(Screenshot grounding data)
▽
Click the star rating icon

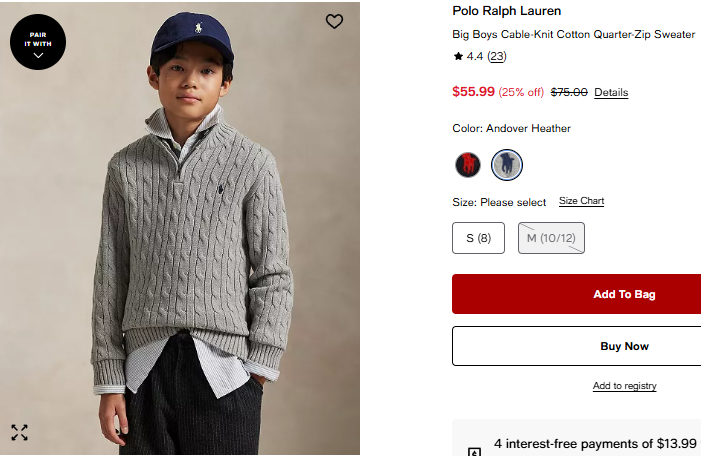point(458,57)
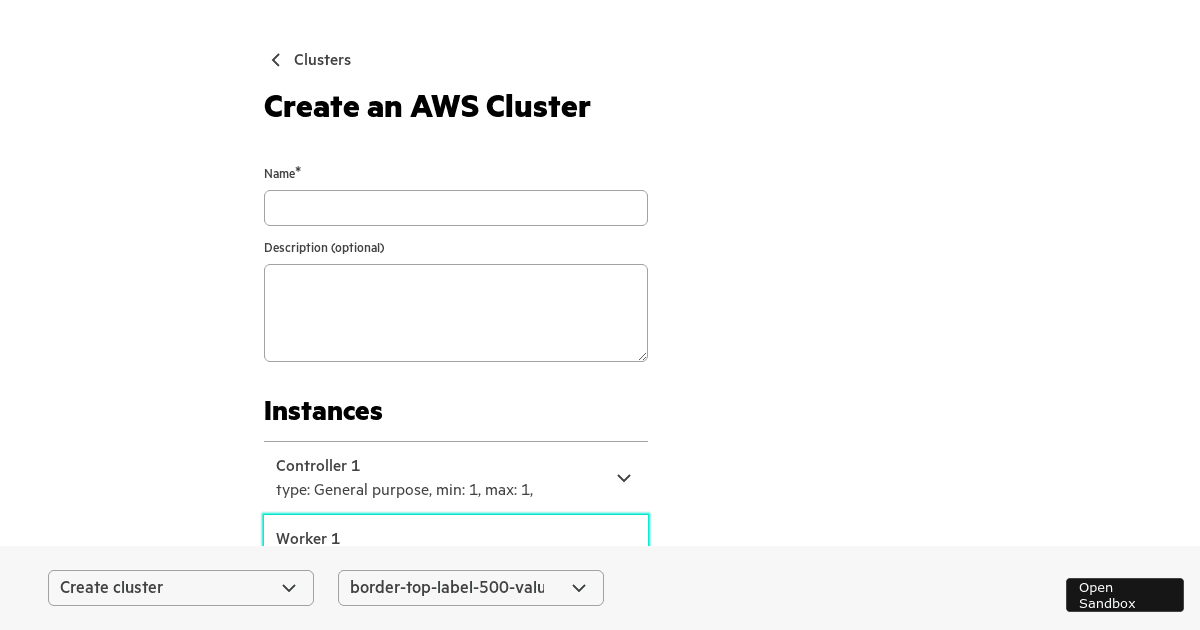The width and height of the screenshot is (1200, 630).
Task: Click the Name field label
Action: click(x=279, y=174)
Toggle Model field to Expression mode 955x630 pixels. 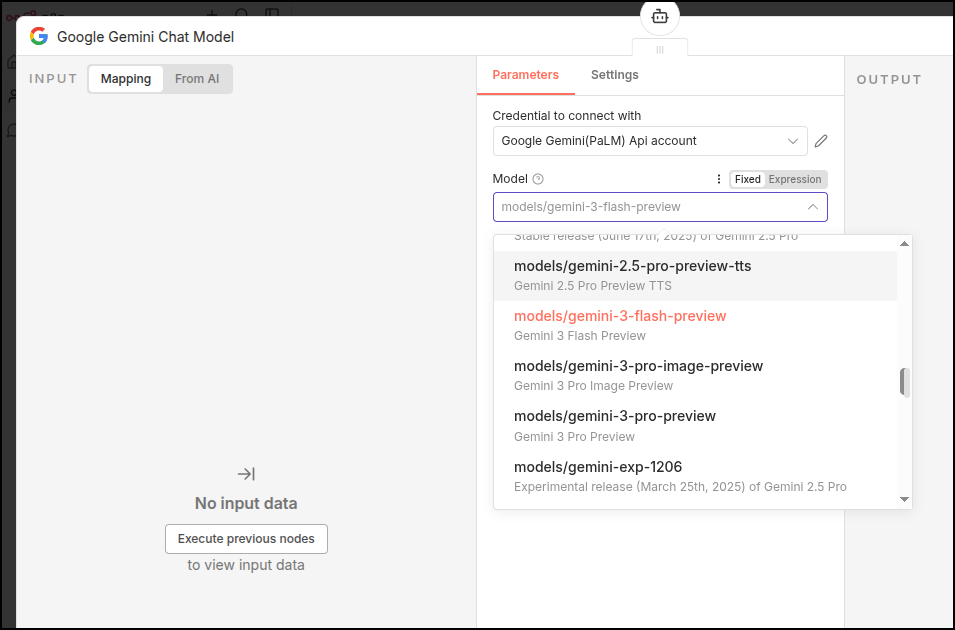point(795,179)
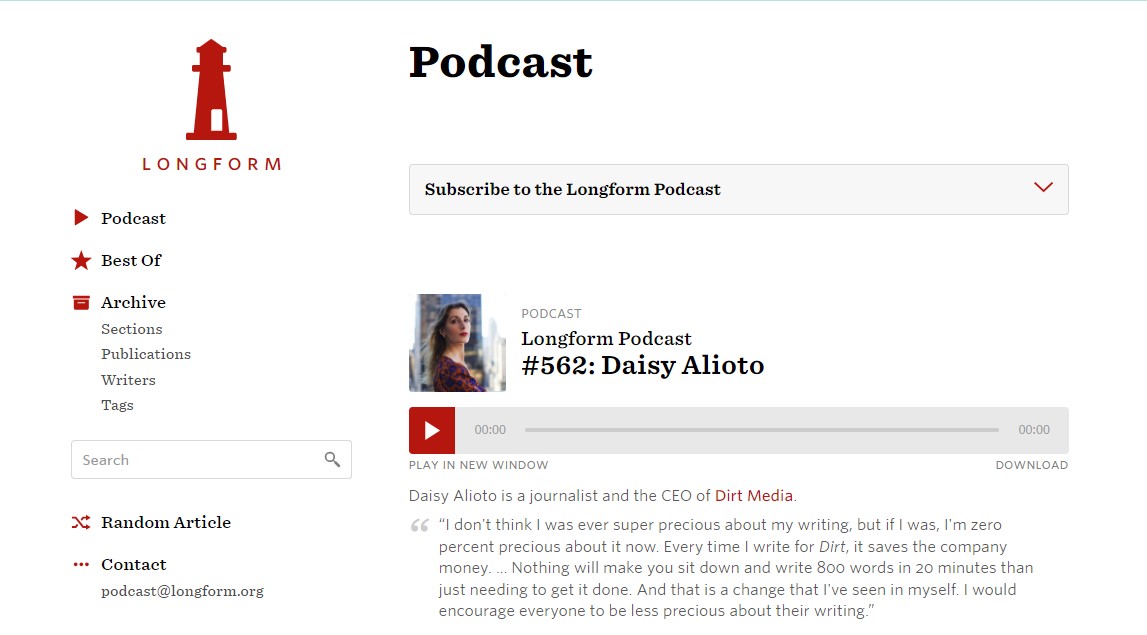Click DOWNLOAD to save the episode

click(1031, 464)
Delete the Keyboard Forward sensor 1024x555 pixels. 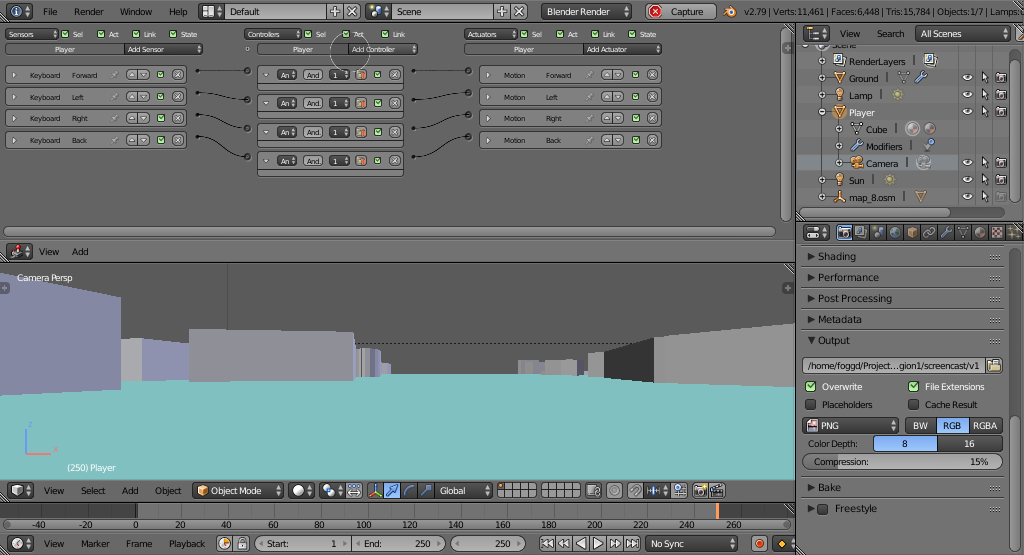(177, 75)
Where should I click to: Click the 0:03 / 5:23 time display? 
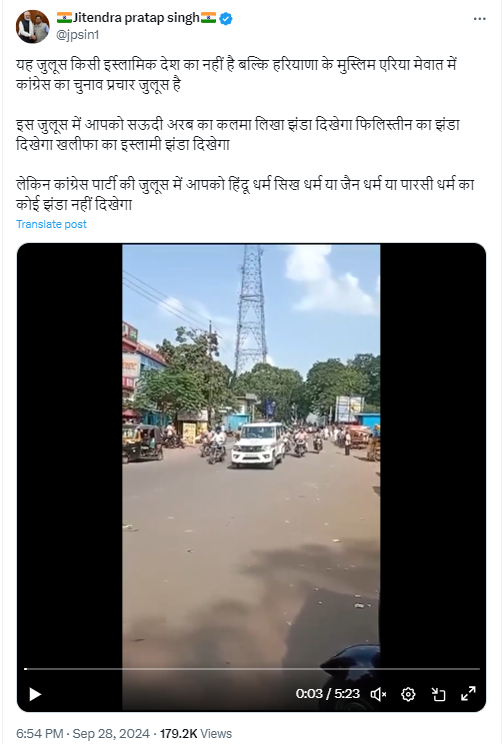pos(328,694)
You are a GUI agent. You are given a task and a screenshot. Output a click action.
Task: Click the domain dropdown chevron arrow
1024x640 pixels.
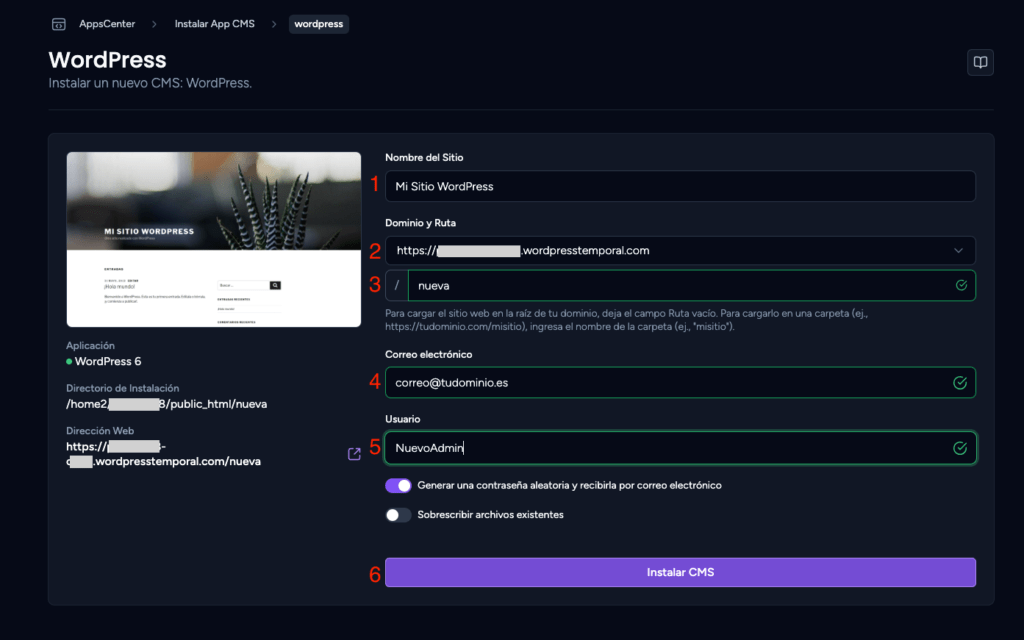tap(958, 251)
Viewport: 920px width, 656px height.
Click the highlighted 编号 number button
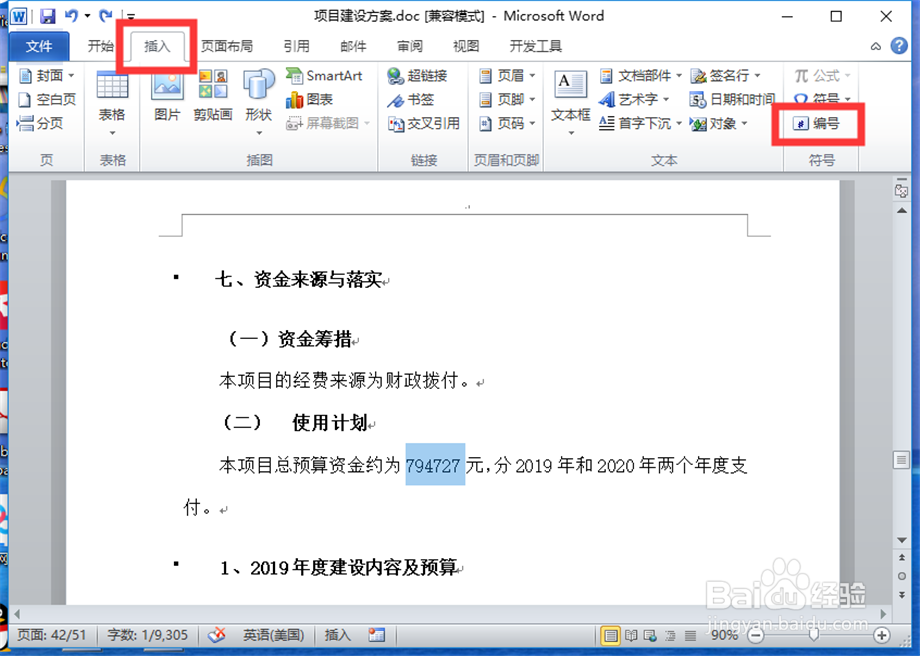coord(818,124)
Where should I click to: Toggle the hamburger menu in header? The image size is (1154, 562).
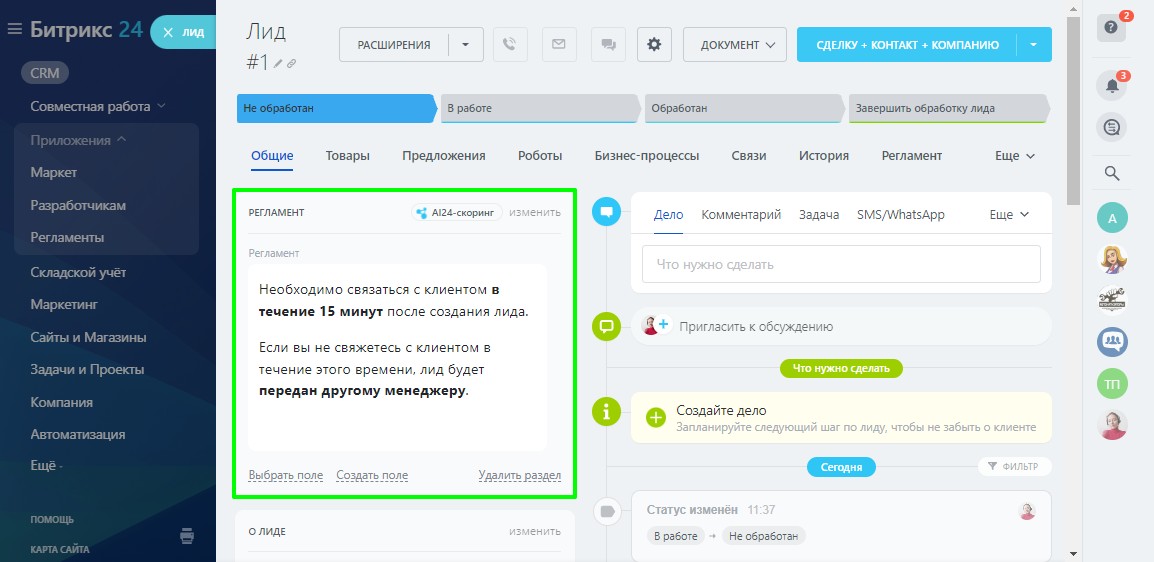[x=15, y=30]
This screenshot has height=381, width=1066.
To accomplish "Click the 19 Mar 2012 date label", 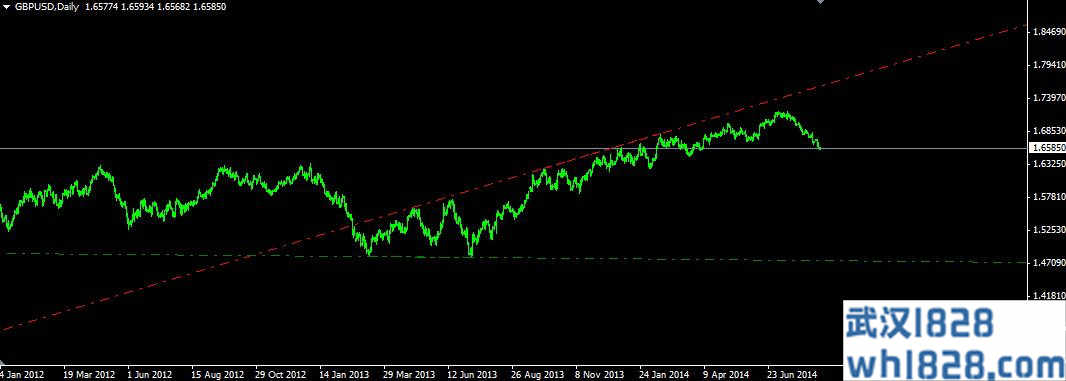I will 89,374.
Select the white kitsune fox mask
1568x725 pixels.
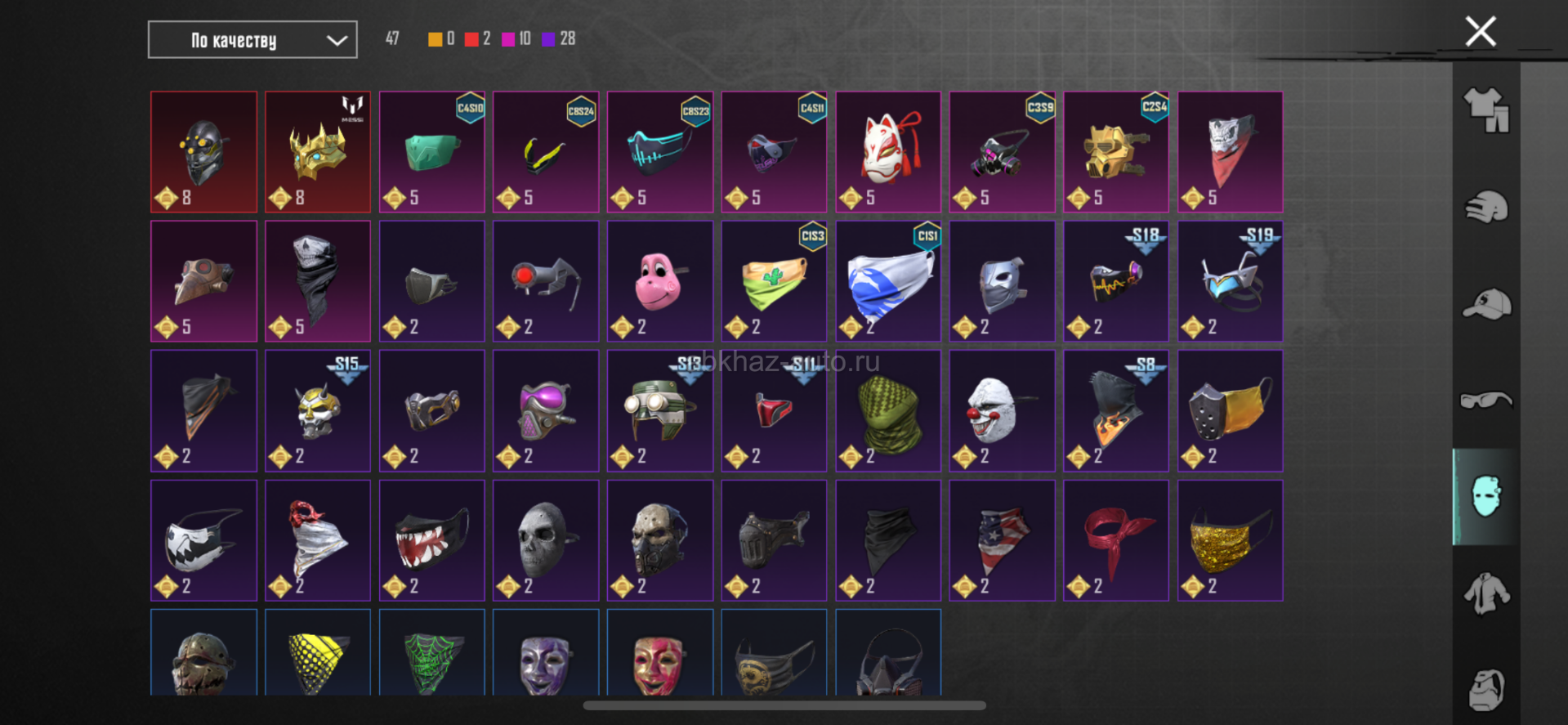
△
▶ **What is needed**
Each line from the one that holds "Select the white kitsune fox mask" through the end of the entries must be returned exactly, while any pictures stay out.

▶ **Exercise answer**
Select the white kitsune fox mask
1568x725 pixels.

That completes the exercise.